§ Supplied information
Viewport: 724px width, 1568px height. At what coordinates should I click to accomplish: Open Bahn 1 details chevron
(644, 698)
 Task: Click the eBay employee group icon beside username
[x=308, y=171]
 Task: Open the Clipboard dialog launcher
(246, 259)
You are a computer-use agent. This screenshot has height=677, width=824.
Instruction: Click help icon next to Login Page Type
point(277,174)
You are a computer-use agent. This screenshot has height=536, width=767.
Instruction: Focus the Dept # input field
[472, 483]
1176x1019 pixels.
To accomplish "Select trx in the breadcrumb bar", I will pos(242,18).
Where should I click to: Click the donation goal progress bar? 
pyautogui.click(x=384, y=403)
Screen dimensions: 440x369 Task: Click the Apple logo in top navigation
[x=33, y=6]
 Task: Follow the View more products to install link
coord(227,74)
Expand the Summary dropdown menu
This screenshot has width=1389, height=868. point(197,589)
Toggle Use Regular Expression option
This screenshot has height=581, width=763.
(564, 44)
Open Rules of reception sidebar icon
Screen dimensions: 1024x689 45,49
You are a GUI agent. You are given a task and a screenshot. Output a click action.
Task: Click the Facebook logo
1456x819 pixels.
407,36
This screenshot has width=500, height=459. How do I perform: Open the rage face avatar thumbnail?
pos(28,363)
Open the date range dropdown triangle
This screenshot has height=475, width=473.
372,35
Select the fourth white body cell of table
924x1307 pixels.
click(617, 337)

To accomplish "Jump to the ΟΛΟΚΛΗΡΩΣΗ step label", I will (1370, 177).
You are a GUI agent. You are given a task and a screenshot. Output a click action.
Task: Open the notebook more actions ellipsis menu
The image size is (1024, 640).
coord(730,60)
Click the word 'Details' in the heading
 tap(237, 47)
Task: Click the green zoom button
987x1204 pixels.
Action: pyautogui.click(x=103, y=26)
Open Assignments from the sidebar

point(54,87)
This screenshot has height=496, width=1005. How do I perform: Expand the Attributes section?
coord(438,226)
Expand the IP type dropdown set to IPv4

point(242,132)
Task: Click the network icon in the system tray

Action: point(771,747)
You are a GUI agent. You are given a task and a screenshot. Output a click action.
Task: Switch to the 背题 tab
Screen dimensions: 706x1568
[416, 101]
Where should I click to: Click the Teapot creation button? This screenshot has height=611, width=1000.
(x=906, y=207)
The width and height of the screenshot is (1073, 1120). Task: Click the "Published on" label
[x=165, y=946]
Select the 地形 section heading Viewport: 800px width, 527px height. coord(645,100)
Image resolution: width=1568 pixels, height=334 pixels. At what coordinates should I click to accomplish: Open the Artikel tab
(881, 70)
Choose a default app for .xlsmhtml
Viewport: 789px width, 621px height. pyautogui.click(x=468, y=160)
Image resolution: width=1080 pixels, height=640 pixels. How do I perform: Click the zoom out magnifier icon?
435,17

§ Exercise prompt
What lines in the records contain the word "will"? Return each one.

§ Answer
To accomplish "Select trx in the breadcrumb bar", I will pos(242,18).
To accomplish "Jump to the ΟΛΟΚΛΗΡΩΣΗ step label", I will (1370, 177).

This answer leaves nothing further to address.